For the rest of his life, John kept two letterboxes outside his rooms in his home at Welbeck Abbey. One was for ingoing mail, one for outgoing. If any of the servants or workmen on the grounds happened to see him, they were on strict orders never to acknowledge his presence. His staff took all of their orders by mail, and he only maintained his relationships with close family and friends through extensive letter writing.
He almost never left his rooms except to go out for nocturnal walks in the pitch black darkness. In order to see where he was going, a female servant was under strict orders to walk exactly forty yards in front of him with a lantern to light his way. When he was pressed to go out during the day, he would only do so if he was wearing two huge overcoats and a tall hat. He armed himself with an umbrella to hide behind in case anyone talked to him.
The story goes that, if he was required to visit his second home in London on business, he would ride his carriage all the way onto a train car, and then ride to his home in London. Once there, all the servants would hide as he hastily darted to his office through the main hallway.He wasn’t completely idle though, even if he didn’t see anyone. John had an obsession with renovating Welbeck Abbey. He poured exorbitant amounts of money into the estate, and hired thousands of workmen (so many, in fact, that he was referred to as “the workman’s friend” by the locals), and sketched up plans for an immense kitchen that sprawled across twenty-two acres, a massive riding house and stables that housed one hundred horses, and a personal roller skating rink for the staff.
That wasn’t all he did. He stripped Welbeck Abbey of furniture and painted most of the rooms pink. And, when he grew bored of that, he drew up the plans for the biggest renovation project any home during his time had ever seen.
The Prince of Silence created his own network of secret tunnels beneath the abbey. They ran for fifteen miles – a vast labyrinth all his own that connected the various buildings on the estate and ran all the way to the train station nearby. Beneath his home, he constructed a picture gallery, ballroom, a library, an observatory with a glass ceiling, and a billiards room. Some of the tunnels were made with glass ceilings to let the light in, and, in case it got too gloomy, he ordered that all the rooms beneath the estate be painted pink and installed vibrant gas lighting throughout the complex.
No one knows exactly what drove John to create this massive network all his own.
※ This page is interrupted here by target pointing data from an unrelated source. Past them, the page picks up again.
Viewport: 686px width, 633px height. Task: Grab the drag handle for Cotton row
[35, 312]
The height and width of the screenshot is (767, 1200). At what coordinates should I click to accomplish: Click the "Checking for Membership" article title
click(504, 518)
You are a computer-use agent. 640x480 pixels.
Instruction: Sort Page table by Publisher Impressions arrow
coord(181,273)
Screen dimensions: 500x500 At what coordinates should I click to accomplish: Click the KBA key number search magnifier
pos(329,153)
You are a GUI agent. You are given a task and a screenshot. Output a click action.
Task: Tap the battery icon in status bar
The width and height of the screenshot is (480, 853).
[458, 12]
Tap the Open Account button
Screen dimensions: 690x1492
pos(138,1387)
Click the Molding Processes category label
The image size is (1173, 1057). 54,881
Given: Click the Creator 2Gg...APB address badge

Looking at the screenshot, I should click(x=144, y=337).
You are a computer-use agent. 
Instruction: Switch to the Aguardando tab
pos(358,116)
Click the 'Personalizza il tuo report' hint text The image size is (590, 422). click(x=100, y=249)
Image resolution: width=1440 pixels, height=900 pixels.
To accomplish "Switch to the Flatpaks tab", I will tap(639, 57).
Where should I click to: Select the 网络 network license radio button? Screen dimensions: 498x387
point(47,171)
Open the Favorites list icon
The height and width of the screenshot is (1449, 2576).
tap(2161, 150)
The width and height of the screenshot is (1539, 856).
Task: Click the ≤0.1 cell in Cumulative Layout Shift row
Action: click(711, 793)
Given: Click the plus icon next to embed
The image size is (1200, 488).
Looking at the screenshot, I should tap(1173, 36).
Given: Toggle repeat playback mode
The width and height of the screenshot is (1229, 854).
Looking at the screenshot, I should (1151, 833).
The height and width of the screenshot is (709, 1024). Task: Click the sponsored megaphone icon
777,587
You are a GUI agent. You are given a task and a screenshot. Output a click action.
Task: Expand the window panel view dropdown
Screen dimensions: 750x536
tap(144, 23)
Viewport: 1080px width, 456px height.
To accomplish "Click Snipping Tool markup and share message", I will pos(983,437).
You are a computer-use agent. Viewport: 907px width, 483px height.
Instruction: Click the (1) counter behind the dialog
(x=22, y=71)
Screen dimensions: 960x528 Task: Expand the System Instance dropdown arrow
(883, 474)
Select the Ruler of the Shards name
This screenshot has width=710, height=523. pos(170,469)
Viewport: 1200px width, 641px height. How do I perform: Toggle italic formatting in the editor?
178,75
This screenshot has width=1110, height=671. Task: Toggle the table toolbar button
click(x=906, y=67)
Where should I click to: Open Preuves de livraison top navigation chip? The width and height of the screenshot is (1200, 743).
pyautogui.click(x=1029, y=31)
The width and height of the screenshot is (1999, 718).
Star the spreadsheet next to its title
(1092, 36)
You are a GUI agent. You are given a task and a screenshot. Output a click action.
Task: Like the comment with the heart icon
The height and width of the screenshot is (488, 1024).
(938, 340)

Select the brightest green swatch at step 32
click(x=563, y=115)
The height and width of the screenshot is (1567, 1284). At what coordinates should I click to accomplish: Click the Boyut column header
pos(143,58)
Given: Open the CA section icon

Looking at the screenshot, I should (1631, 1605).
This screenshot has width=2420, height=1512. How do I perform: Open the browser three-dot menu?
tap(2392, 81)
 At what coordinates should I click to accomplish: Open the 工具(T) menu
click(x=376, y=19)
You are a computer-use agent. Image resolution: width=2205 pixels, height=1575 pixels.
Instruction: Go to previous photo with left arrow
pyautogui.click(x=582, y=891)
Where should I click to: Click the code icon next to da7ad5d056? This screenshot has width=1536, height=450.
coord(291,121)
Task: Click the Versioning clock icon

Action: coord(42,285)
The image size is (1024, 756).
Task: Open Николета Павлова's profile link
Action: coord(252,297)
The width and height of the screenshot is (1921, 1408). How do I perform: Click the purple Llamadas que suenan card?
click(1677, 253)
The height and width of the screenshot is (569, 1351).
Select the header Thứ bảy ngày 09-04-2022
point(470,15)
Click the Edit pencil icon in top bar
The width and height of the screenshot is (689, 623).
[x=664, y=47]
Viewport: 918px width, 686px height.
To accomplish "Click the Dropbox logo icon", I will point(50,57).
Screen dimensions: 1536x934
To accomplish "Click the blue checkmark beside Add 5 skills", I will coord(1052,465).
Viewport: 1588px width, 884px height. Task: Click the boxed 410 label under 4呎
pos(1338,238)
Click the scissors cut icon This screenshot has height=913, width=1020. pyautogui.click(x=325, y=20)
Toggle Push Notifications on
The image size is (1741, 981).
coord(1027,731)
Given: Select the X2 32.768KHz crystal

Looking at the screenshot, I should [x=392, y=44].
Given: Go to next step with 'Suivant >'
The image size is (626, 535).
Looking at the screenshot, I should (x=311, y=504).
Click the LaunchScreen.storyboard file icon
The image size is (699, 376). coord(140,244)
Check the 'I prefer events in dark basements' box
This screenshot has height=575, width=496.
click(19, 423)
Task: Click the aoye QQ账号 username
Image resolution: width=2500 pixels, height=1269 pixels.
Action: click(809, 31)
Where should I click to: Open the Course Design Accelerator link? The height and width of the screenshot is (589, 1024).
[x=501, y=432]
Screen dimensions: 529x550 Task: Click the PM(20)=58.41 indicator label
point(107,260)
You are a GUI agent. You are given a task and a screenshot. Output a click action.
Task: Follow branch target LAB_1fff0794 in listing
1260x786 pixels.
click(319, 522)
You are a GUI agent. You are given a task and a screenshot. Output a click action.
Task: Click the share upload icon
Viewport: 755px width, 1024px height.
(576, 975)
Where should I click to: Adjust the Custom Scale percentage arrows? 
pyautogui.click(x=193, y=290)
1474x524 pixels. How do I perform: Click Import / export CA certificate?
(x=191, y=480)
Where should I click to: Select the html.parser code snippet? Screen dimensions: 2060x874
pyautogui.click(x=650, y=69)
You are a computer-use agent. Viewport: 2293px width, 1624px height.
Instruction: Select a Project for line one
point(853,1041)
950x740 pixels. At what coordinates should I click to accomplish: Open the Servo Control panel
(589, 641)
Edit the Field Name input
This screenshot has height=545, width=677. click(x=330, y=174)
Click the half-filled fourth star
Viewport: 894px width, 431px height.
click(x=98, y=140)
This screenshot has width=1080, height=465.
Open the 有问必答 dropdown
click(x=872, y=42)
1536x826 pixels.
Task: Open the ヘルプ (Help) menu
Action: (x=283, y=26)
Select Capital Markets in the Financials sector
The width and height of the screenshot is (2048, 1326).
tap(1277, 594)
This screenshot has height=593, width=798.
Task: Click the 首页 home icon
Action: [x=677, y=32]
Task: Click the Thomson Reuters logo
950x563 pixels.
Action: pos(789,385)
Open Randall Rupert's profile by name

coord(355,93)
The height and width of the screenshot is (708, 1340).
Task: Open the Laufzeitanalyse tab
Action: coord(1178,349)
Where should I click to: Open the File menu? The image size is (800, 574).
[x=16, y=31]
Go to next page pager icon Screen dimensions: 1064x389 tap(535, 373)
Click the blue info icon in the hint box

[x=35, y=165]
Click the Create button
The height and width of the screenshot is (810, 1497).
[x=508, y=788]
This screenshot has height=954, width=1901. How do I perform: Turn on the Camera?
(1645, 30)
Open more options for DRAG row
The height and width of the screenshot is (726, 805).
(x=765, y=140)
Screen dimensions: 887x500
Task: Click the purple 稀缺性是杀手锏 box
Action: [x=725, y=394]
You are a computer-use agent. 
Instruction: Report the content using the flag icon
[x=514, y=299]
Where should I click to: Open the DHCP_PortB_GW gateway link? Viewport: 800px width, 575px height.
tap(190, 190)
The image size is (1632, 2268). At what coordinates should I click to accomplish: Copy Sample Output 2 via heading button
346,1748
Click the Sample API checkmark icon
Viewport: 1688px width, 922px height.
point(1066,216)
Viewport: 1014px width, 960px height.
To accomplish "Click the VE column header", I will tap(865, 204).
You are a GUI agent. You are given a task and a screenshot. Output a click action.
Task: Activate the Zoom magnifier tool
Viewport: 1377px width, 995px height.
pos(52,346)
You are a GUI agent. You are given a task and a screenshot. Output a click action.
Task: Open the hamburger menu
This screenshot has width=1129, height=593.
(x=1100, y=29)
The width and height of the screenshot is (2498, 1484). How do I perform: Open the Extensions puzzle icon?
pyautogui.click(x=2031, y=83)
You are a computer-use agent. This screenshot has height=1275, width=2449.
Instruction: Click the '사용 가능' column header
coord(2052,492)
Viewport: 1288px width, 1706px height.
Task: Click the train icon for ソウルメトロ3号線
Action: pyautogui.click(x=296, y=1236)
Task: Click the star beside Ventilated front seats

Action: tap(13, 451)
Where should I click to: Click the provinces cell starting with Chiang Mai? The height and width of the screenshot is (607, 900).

Perhaps he really was obsessed with seclusion, with creating a whole world where he would never have to see another living soul. It’s never been confirmed for sure.
Later Life and DeathAs the Prince of Silence got on in years, the house fell into a state of disrepair. By 1879, the only rooms that were habitable were John’s own. The floors were bare, the furniture removed, and every single room had been painted pink.
By now, some thought that he was horribly disfigured or mad – but contemporary accounts and photographs reveal he looked and seemed quite normal. The older he got, the more reclusive he became, and by the time of his death, he had a habit of insisting that chicken roasted at all times of the day and that the servants only bring him his food on heated trucks that ran in his tunnels.
John died on December 6th, 1879. He was 79 years old. He spent the last days of his life in London, at Harcourt House, because Welbeck Abbey was no longer habitable. He was buried in a simple grave at Kensal Green Cemetery in North London, with no heirs to inherit his estate after him.
The estate fell to his cousin, another William. Eventually, part of his estate would be converted into a museum commemorating his strange, reclusive life.
It’s unclear whether the rejection of Adelaide Kemble really was the cause of his eccentricity, or whether other, unknown factors were present. Rejection or no, the Prince of Silence lived a truly remarkable life, and his home still stands as a monument to one of the most famous and eccentric introverts in history.